Ebenfalls bemängeln müssen wir die häufigen Grafikfehler, wie flickernde Hintergründe in Menüs, Fehlanimationen, durch die Luft schwebende Crewmitglieder und Clippingfehler. Generell neigt das Spiel dazu, abzustürzen oder Bugs zu produzieren, welche einen Neustart notwendig machen. Das ist zwar nervig, durch die regelmäßigen Autosaves auch kein Beinbruch.
Solider Sound für ein solides Spiel
Das Geschehen wird in Mass Effect Andromeda durch einen guten orchestralen Soundtrack untermalt. Dieser passt zwar stets zum Geschehen, bleibt jedoch nicht im Gefächtnis hängen. Um ehrlich zu sein, hätte ich die Musik kaum wahrgenommen, wenn ich nicht im Zuge dieses Tests darauf geachtet hätte. Gestört hat mich die Musik allerdings auch nie. Wichtiger sind dagegen die Dialoge. Die Qualität des Voice Actings ist insgesamt gut. Jeder Sprecher macht einen guten oder zumindest annehmbaren Job. Im schlimmsten Fall hört sich eine Synchro mal etwas gelangweilt an, aber insgesamt stimmt die Qualität. Die englische Sprachausgabe ist vergleichsweise einen Ticken besser.
In den Missionen passiert es leider recht häufig, dass ein laufender Dialog, vom nächsten Dialog unterbrochen wird, sobald man einen besteimmten Teil des Levels erreicht.
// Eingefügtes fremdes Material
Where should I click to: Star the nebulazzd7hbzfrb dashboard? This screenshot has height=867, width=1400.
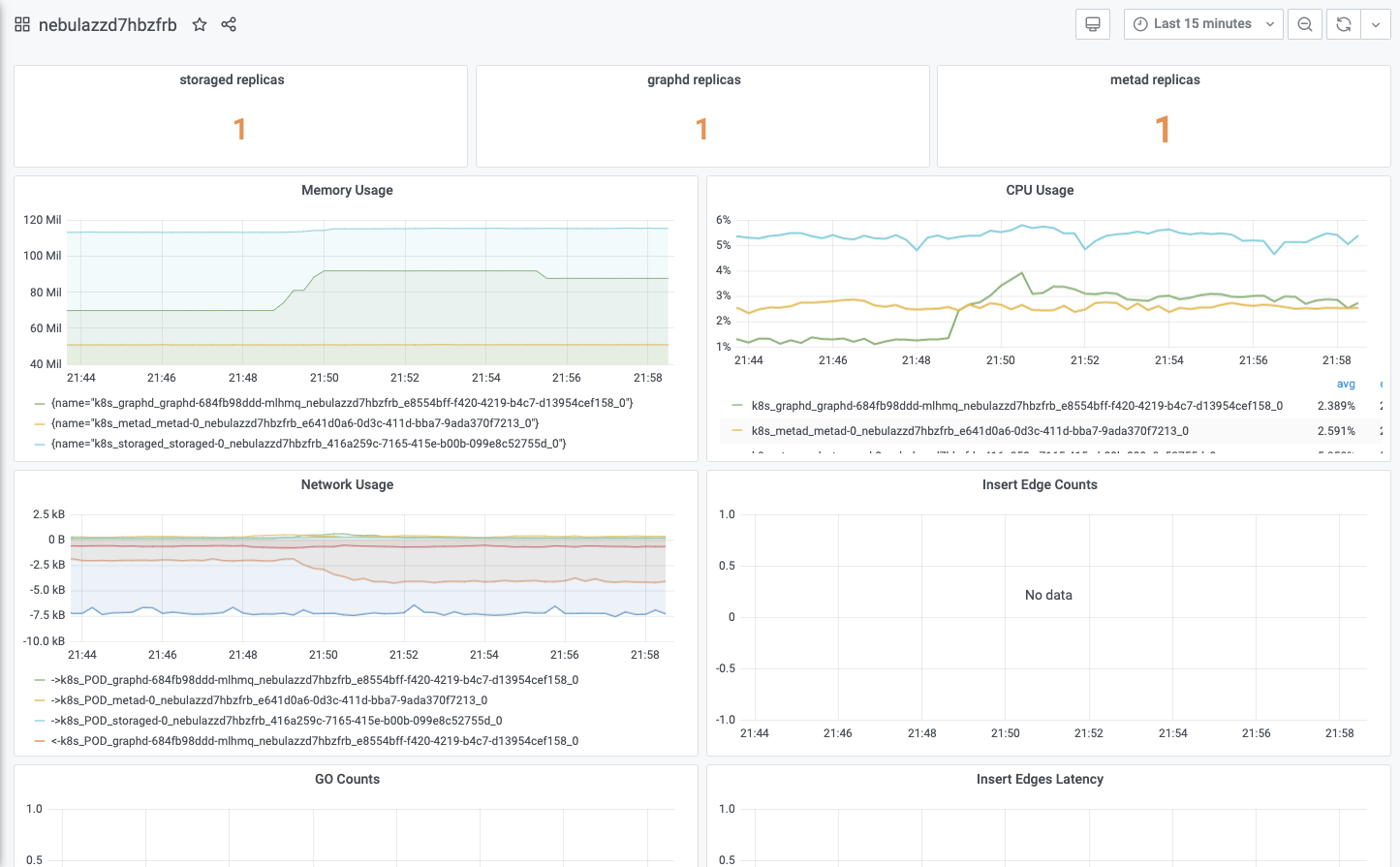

Es ist unklar, wo man stehen bleiben müsste, um die Dialoge ohne Unterbrechung zu hören. Wer alles hören will, darf demnach während Gesprächen niemals sprinten. Das ist nicht gerade elegant gelöst und geht gegen die Grundinstinkte der Spieler.
Gutes Fundament – Enttäuschendes Spiel
Mass Effect Andromeda verknüpft ein tolles Setting mit einer guten Geschichte und Gameplay, das stärker ist als je zuvor. Langweiliges Missionsdesign, eine riesige Menge an Füllerquests und ein Mangel an Kreativität halten das Spiel leider zurück. Die stärksten Aspekte der Mass Effect Trilogie finden sich auch in Andromeda wieder, jedoch zu keiner Zeit in der gleichen Qualität. Das Spiel ist gut, aber gemessen an den Höhepunkten der Serie dem dritten Teil der Witcher Reihe eine Enttäuschung.
Dennoch wird Mass Effect Andromeda besser, je länger man es Spielt. Mit steigender Spielzeit sind mir die Charaktere mehr ans Herz gewachsen und ich konnte besser einschätzen, welche Missionen mich interessieren und welche ich ignorieren sollte. Ich habe meinen eigenen Kampfstil gefunden und begonnen ihn sehr zu genießen.
Mass Effect 2 ist eine Weltraum Oper mit einer tollen Story und durchmäßig hoher Qualität. Mass Effect Andromeda ist dagegen eine riesige, wilde Galaxie. Wie der Pathfinder muss auch der Spieler seinen eigenen Weg finden, um das meiste daraus zu machen.